I am currently giving a set of lectures as part of a module "Behavioural Economic: Concepts and Theories" in Stirling. I am posting brief informal summaries of some of these lectures on the blog to generate discussion. Thanks to Mark Egan for a lot of help in putting these together online.

This lecture covered Emotions and Decision-Making. There were four main threads, summarized briefly below:

(i) Emotions and Perception
The first idea is that emotions can influence decisions through altering temporarily altering perceptions of benefits, costs, intertemporal tradeoffs and risks. The main article for this is the Loewenstein article on visceral effects. In this sense, emotions are seen as acting as barriers to fully rational decisions. There is a strong link back to the topic of intertemporal choice as visceral effects can be seen as the underlying cause for why we place such a heavy weight on the immediate present.

(ii) Emotions and Economic Behaviour
The second idea is that emotions play an important role in how people behave in economic interactions. In particular, emotions such as anger, spite and indignation may lead people to make decisions that are different to predictions from rational choice. For example, people frequently reject lower than 50-50 amounts in the Ultimatum game. One reason for this is that they feel slighted by an unfair offer.

Here is a video showing two monkeys co-operating with each other even though the dominant strategy for the second would have been to keep all the stuff. This video shows the "cucumber-grape" demonstration I was telling you about where one monkey becomes enraged when the other monkey is rewarded with a better prize for doing the same task. These studies show that monkeys, as well as humans, process unfairness in this fashion.

I also talked about a famous neuroeconomic study which shows that brain areas associated with the limbic system light up when people are presented with unfair offers and that this predicts rejection of the offer.


(iii) Rational Emotions
The third idea, related to the second, is that emotions may themselves be influenced by rational considerations. In this sense, even extreme emotions such as hatred, anger, outrage etc., can be thought of as methods for coordinating interest groups in political bargaining games. The main article for this on the reading list is The Political Economy of Hatred by Edward Glaeser.

(iv) Emotions & the future
The fourth main idea is that we are bad at predicting how our emotions will respond to changes in events, an area of study called affective forecasting. Related to this is the focusing illusion which can be summarized by Kahenman's quote "Nothing in life is as important as you think it is, while you are thinking about it" - basically people tend to overproject their present affective states into the future, without correcting for future changes in circumstances or perspective.
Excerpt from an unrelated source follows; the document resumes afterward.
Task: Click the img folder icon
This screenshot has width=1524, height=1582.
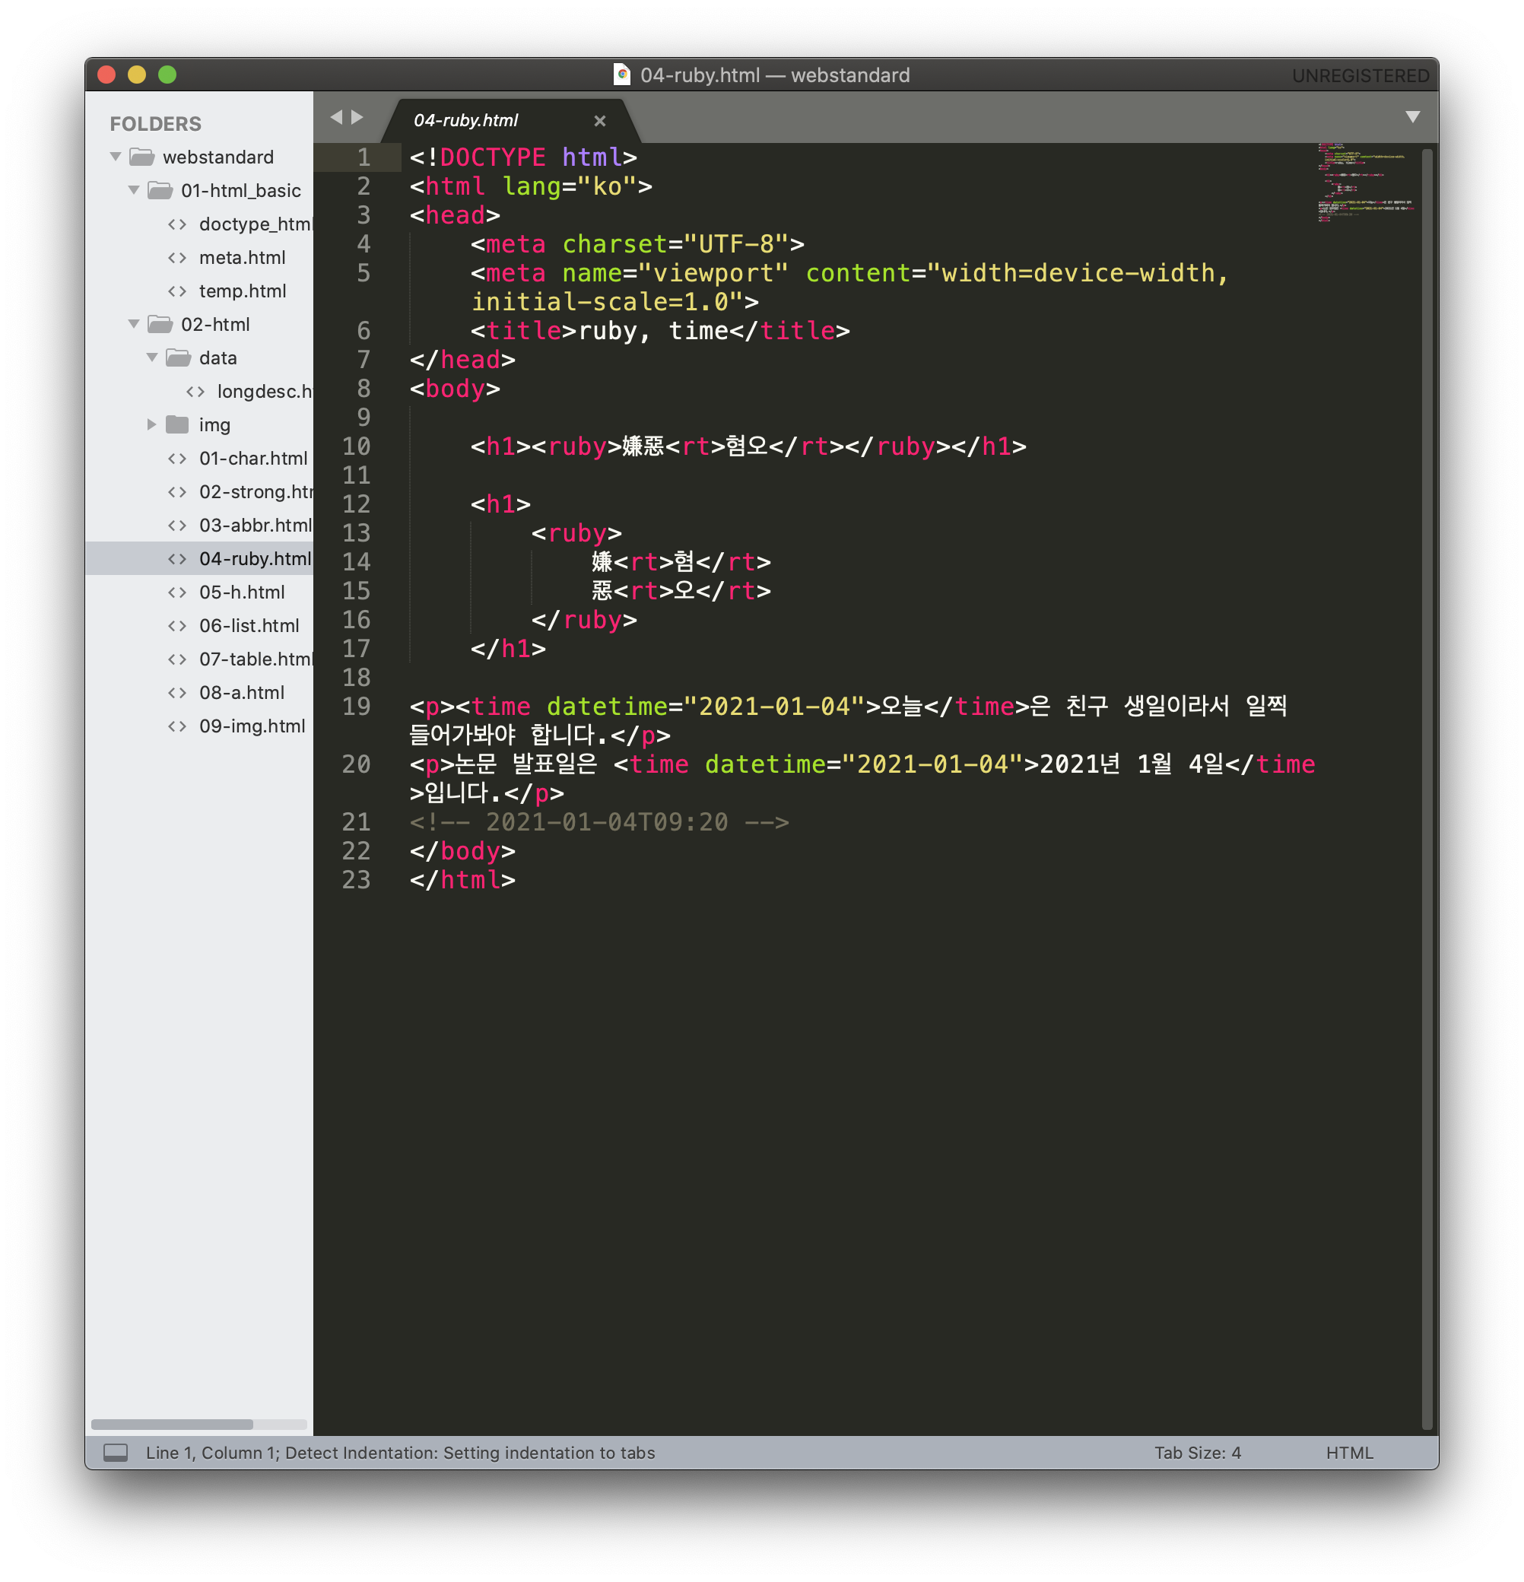Action: coord(177,425)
This paper about the "focusing illusion" by Kahneman and colleagues is one of the simplest and most useful in this area. The paper argues that income does not make us happier even though we act on the basis that it does. They claim this is due to a pervasive feature of human predictions of their emotional response which is a variant of the representativeness heuristic.

Readings:
Elster (1984), Ulysses and the Sirens, Cambridge University Press.
Elster (1996), Rationality and the Emotions, Economic Journal, Royal Economic Society.
Elster (1998), Emotions and economic theory, Journal of Economic Literature.
Glaeser (2005), The Political Economy of Hatred, The Quarterly Journal of Economics.
Kahneman et al. (2006), Would You Be Happier If You Were Richer? A Focusing Illusion, Science.
Loewenstein (1996), Out of control: visceral influences on behavior, Organizational Behavior and Human Decision Processes.
Loewenstein (2000), Emotions in economic theory and economic behavior, American Economic Review
Sanfey et al. (2003), The Neural Basis of Economic Decision-Making in the Ultimatum Game, Science.
Wilson & Gilbert (2003), Affective forecasting, Advances in Experimental Social Psychology.

1 comment:

Pat Hoddinott said...

Great stuff. Very much ties in with the qualitative research we have been doing with new parents and infant feeding decisions - which seem to be driven by emotions rather than rational thinking about the longer term consequences.